[[ SUPPLIED RECORDS, beginning ]]
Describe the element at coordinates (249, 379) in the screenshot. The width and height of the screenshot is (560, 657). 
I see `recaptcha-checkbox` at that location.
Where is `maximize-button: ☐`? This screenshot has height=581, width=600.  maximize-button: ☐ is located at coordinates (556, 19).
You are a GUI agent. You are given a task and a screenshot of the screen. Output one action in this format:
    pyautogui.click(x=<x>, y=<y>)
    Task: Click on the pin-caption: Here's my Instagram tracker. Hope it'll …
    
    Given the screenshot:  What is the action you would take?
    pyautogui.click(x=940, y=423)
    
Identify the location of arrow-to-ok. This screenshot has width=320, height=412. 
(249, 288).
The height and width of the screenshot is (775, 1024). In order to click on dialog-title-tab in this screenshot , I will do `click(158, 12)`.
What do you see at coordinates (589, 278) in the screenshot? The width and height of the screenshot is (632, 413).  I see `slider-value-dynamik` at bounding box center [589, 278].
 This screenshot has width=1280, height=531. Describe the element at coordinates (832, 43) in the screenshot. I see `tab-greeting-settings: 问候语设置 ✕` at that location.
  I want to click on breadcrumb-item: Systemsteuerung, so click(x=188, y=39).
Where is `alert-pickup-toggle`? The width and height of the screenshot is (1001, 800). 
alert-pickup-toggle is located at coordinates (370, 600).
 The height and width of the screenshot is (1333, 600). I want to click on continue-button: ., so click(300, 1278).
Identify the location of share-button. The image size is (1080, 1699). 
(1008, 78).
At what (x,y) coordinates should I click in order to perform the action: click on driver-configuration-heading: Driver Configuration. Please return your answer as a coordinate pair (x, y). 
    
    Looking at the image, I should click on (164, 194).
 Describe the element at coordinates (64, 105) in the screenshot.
[[ SUPPLIED RECORDS, end ]]
_TO DO_. Count the lines in the rows above that contain the string "toggle". Give only the number.

_RESPONSE TO THE TASK_. 2